Wednesday, 8 June 2022

Book Review: The Dutch House - Ann Patchett

 

⭐⭐⭐

I have had a mixed experience so far with Ann Patchett: I loved Commonwealth, I was so involved in the story, and I did not like at all Bel Canto which I abandoned mid way through.

With The Dutch House I have mixed feelings too, I liked the plot (who doesn't like a dysfunctional family?!?) and, to a certain extent, the characters, especially in the first part, but I did not feel anything while reading, no joy, no sadness, no empathy, nothing at all and this is why I am giving it a 3 stars. The writing style lacked a bit of heart in my view, a bit of warmth, it was very clinical and kind of matter-of-fact and the characters' emotions were never fully disclosed (or I couldn't read them through the lines). 

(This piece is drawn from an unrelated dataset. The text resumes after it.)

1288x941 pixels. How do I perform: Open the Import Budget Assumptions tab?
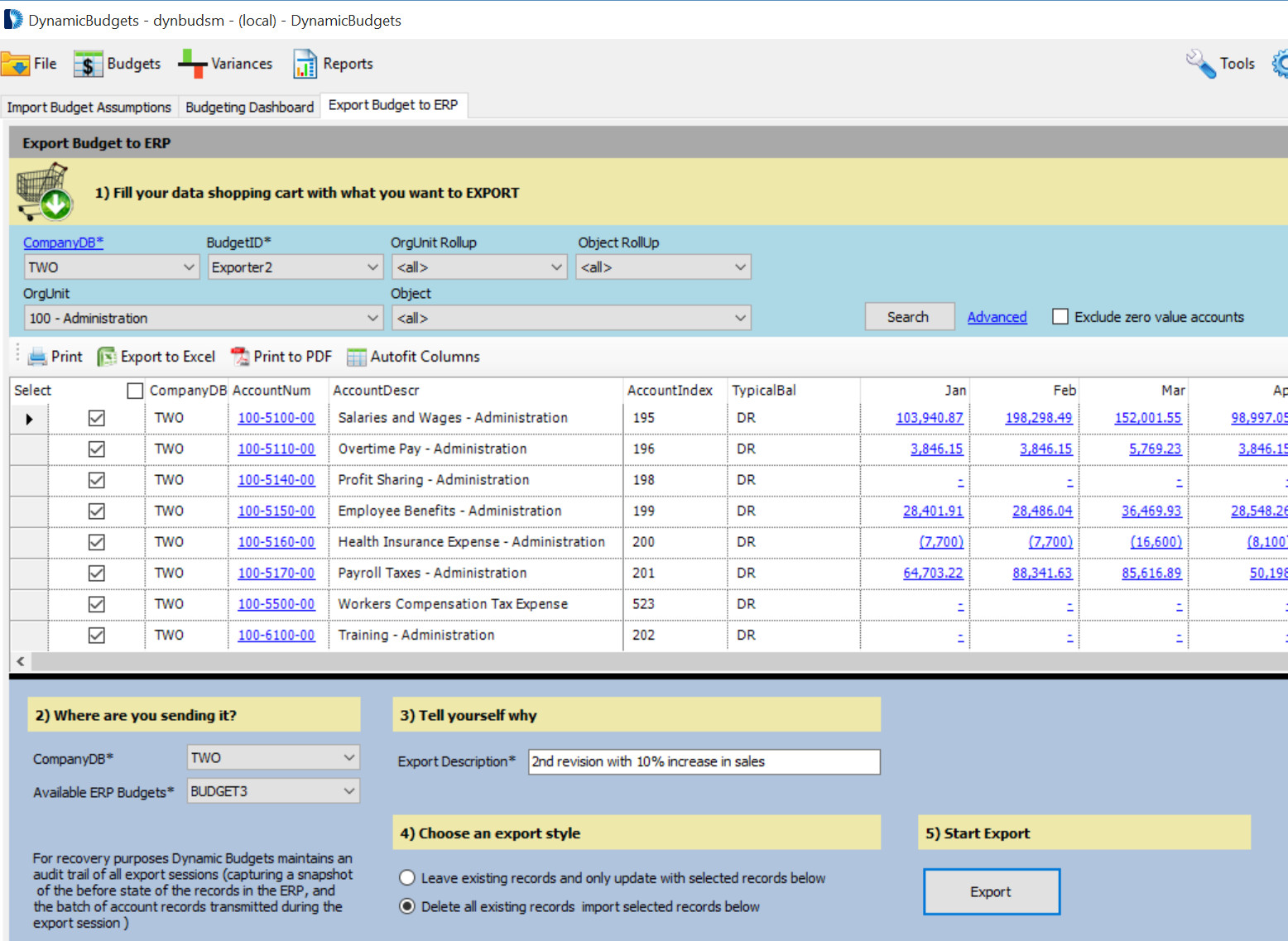tap(89, 106)
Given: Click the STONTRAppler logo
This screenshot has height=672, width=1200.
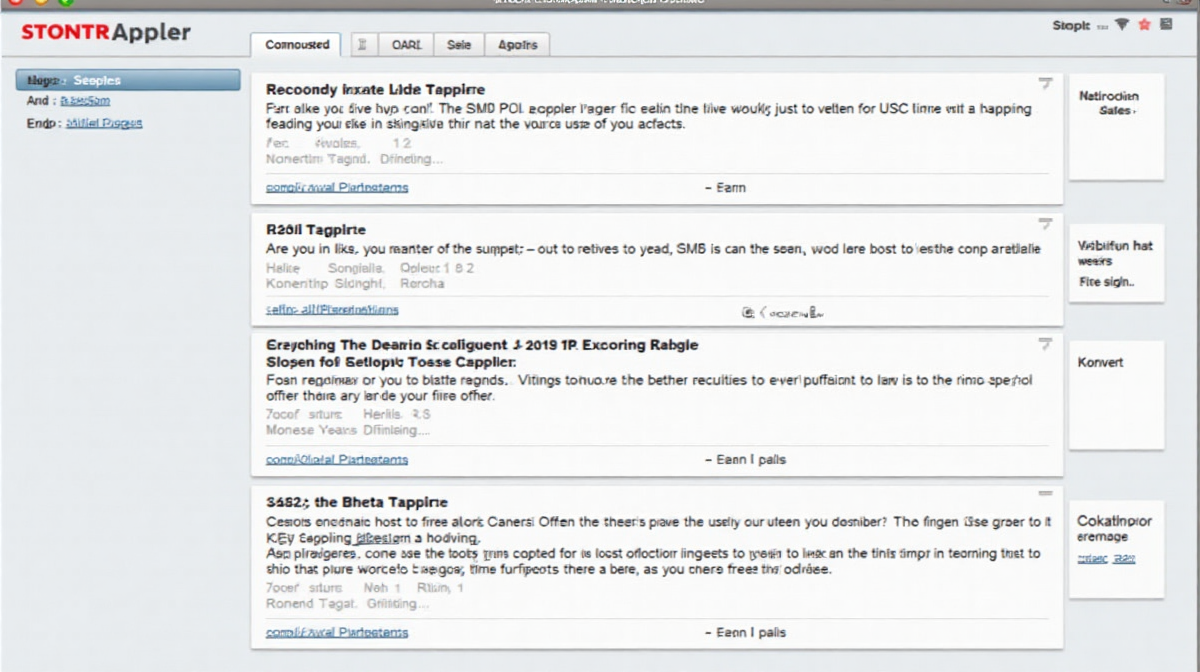Looking at the screenshot, I should (x=105, y=32).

I am not really sure if in the future I want to read another Ann Patchett's novel...


Title: The Dutch House
Author: Ann Patchett
Publisher: Bloomsbury
Pages: 352
Publication year: 2020


The Plot:
Danny Conroy grows up in the Dutch House, a lavish mansion. Though his father is distant and his mother is absent, Danny has his beloved sister Maeve: Maeve, with her wall of black hair, her wit, her brilliance. The siblings grow and change as life plays out under the watchful eyes of the house's former owners, in the frames of their oil paintings.

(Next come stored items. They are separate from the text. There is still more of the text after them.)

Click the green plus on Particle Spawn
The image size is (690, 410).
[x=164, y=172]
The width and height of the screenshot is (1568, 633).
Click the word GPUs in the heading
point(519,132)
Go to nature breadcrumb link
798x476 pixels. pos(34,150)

Then one day their father brings Andrea home. Though they cannot know it, her arrival to the Dutch House sows the seed of the defining loss of Danny and Maeve's lives.

The Author:
Ann Patchett is the author of six novels, including Bel Canto, which won the Orange Prize for Fiction. She writes for the New York Times Magazine, Elle, GQ, the Financial Times, the Paris Review and Vogue. She lives in Nashville, Tennessee.